Saturday, August 13, 2016

Oil and gas data consultancy NDB put together a panel of experts in London to discuss what is currently going on with data management. In the downturn, does it become more important or less important?

Data management in the oil and gas industry - the practise of ensuring compliance, high quality and availability of business critical data - was enjoying greater recognition at the point when the oil price began to fall. How is this progress affected by the oil companies' response to the low oil price? What are the essential data activities for the oil companies?

Oil and gas data consultancy NDB put together a panel of data management experts, including people who had worked at for many years with many oil companies and service companies, to discuss the question. This article is based on the key points raised in the discussion. The full list of participants is shown below.

The oil companies response has to reduce contractors reduce staff and cancel or postpone projects. Business projects as well as any projects to address data. Typically the data models and plans that are created in projects that are stopped are not effectively archived. Meaning that the technical records are lost and will need to be recreated.

However, the low oil price could mean that oil companies take data management more seriously, because there might be mergers and acquisitions of companies coming up, and a company with better organised data might be more valuable to a buyer.

One of the barriers to better data comes from a lack of engagement from the business, at all levels. Perhaps the discipline and management teams have more time at the moment to examine their own practice and how it is recorded and managed (through data).


Divestment projects

The quality of the data impacts the value of the asset.

Divestment projects have been a major source of work for data management consultants over the past year and a half. It can involve a great deal of work, sometimes feeling like untangling a ball of wool.

There was one example of a UK company who wanted to sell a UK offshore asset, but their data was not in very good condition, which meant that the sale dropped through, the buyer didn't want to take on responsibility for the data.
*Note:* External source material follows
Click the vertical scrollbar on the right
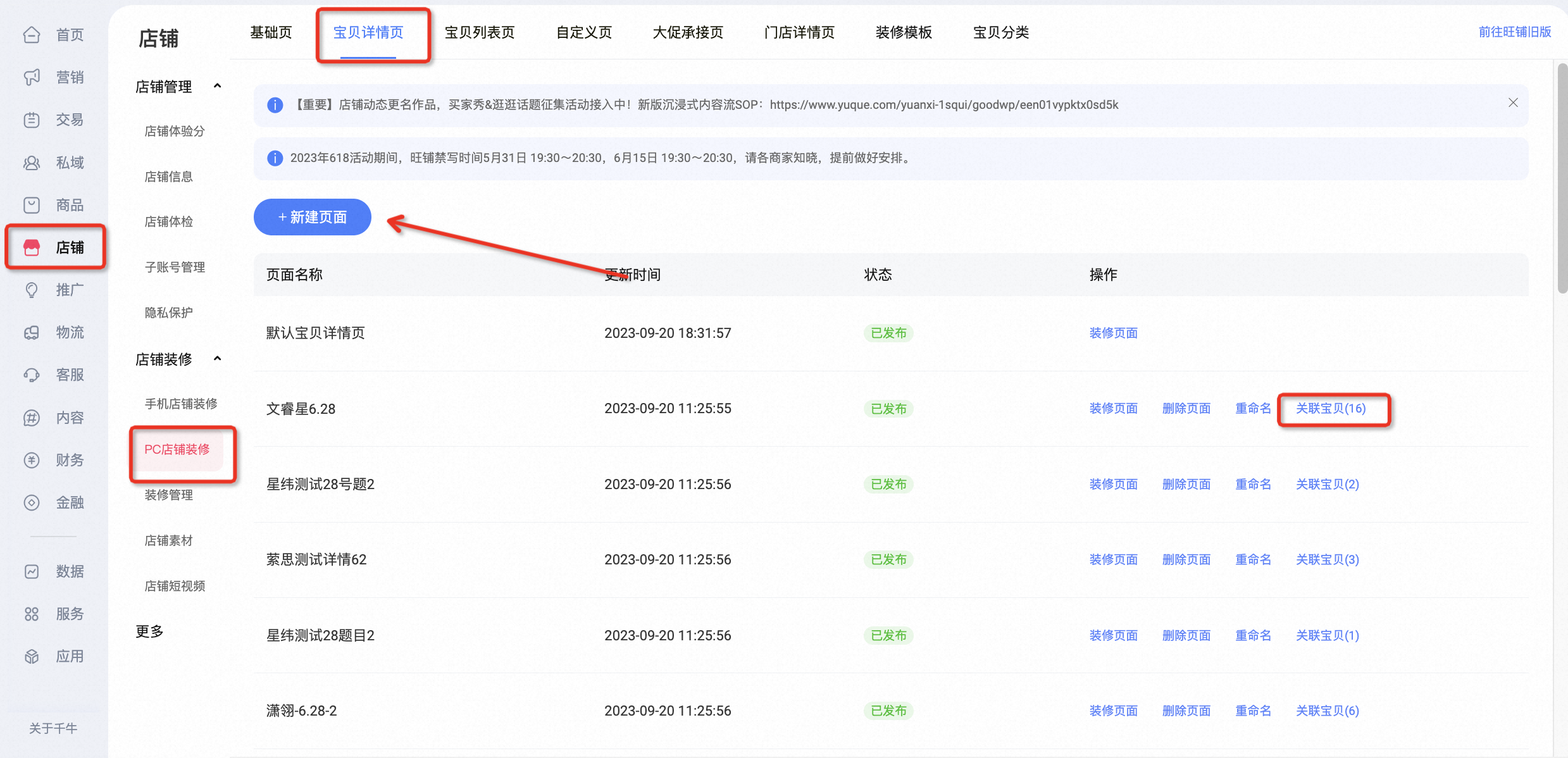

Under UK law, companies are responsible for managing data about their operations forever, and the only way they can avoid this responsibility if by finding a buyer for the asset.

There is another example of a sale of some offshore oilfields, which was close to agreement. The sale included all of the seller's assets in and offshore UK.

A data management consultant, assisting with the transaction, found that the selling company had also done some onshore drilling, including on land which was later paved to make a road leading to the company headquarters, which the company had completely forgotten about.

The buying company would have been responsible for this forgotten onshore well - and liable if it had caused any problems.


Increase capability

Consultants - people who previously worked in the industry in full time positions but are now available for a daily rate - could find themselves in much bigger demand after the industry gets going.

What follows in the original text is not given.